## Information supplied
○ ○ ○

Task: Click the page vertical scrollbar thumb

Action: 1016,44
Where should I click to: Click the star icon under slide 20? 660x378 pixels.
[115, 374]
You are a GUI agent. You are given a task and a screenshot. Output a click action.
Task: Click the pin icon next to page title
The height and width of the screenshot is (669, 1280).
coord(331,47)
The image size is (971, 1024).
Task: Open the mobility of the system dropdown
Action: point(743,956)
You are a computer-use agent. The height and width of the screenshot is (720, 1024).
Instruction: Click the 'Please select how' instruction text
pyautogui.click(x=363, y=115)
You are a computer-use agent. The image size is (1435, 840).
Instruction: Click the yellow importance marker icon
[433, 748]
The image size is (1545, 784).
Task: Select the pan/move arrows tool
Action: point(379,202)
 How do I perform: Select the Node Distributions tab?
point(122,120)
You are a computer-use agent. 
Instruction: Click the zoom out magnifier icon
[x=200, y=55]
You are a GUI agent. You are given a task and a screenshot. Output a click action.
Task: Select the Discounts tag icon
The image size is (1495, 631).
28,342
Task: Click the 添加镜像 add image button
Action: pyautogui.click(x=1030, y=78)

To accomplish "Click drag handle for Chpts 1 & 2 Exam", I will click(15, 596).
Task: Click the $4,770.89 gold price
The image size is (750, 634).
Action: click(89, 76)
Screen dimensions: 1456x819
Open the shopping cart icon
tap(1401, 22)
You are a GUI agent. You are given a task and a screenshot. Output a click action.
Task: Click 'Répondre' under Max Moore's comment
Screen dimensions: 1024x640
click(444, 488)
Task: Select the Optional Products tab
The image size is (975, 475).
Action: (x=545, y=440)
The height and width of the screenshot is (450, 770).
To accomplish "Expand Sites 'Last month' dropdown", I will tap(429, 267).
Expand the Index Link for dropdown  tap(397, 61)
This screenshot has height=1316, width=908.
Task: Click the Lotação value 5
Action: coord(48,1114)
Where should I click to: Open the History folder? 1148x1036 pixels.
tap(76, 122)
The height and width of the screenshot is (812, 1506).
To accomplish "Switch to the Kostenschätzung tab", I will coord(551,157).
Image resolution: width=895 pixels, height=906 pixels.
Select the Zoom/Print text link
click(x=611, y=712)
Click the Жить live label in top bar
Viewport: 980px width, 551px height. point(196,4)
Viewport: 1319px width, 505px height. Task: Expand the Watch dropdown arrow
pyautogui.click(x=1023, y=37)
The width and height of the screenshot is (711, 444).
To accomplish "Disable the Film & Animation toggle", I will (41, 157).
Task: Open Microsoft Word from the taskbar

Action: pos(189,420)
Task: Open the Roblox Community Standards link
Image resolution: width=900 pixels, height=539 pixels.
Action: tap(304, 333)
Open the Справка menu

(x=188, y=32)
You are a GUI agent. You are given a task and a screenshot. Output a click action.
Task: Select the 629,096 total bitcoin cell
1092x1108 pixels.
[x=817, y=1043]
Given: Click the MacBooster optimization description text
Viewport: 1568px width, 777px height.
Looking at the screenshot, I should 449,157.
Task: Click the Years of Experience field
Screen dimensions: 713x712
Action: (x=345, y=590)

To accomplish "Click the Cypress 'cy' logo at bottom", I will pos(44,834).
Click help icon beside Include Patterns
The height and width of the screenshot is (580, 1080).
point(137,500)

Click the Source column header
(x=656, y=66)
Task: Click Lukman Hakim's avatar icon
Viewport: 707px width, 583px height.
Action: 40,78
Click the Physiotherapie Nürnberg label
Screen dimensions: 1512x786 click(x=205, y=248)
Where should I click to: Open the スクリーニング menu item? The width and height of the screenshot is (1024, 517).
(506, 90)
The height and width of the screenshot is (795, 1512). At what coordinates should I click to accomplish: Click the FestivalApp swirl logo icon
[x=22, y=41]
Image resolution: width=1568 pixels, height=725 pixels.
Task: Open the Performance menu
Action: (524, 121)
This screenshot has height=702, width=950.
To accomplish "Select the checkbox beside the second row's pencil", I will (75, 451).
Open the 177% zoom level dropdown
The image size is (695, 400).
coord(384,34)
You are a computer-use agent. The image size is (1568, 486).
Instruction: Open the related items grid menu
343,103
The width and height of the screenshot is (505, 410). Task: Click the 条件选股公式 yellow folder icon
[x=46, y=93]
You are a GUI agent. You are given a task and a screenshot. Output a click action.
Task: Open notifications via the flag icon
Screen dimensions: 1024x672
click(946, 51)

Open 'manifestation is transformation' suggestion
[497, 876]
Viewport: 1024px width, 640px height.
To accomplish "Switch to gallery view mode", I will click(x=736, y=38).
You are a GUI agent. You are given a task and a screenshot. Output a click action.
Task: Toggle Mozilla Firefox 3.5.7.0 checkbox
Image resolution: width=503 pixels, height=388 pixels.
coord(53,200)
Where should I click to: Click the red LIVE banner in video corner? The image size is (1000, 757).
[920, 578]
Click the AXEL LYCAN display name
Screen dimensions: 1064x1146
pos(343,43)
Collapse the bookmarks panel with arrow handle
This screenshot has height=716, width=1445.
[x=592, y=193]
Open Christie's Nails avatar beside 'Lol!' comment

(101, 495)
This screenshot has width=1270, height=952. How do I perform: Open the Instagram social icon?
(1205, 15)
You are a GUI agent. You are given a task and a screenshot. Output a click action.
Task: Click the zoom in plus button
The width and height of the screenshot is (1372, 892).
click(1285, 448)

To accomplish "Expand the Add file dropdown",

○ ○ ○

## About this exercise
Take the line containing "Viewport: 1024px width, 640px height." and every line after it up to the last line of the listing, and output them exactly, with nothing else.

## Your solution
Viewport: 1024px width, 640px height.
To accomplish "Switch to gallery view mode", I will click(x=736, y=38).
You are a GUI agent. You are given a task and a screenshot. Output a click action.
Task: Toggle Mozilla Firefox 3.5.7.0 checkbox
Image resolution: width=503 pixels, height=388 pixels.
coord(53,200)
Where should I click to: Click the red LIVE banner in video corner? The image size is (1000, 757).
[920, 578]
Click the AXEL LYCAN display name
Screen dimensions: 1064x1146
pos(343,43)
Collapse the bookmarks panel with arrow handle
This screenshot has height=716, width=1445.
[x=592, y=193]
Open Christie's Nails avatar beside 'Lol!' comment

(101, 495)
This screenshot has width=1270, height=952. How do I perform: Open the Instagram social icon?
(1205, 15)
You are a GUI agent. You are given a task and a screenshot. Output a click action.
Task: Click the zoom in plus button
The width and height of the screenshot is (1372, 892).
click(1285, 448)

To accomplish "Expand the Add file dropdown",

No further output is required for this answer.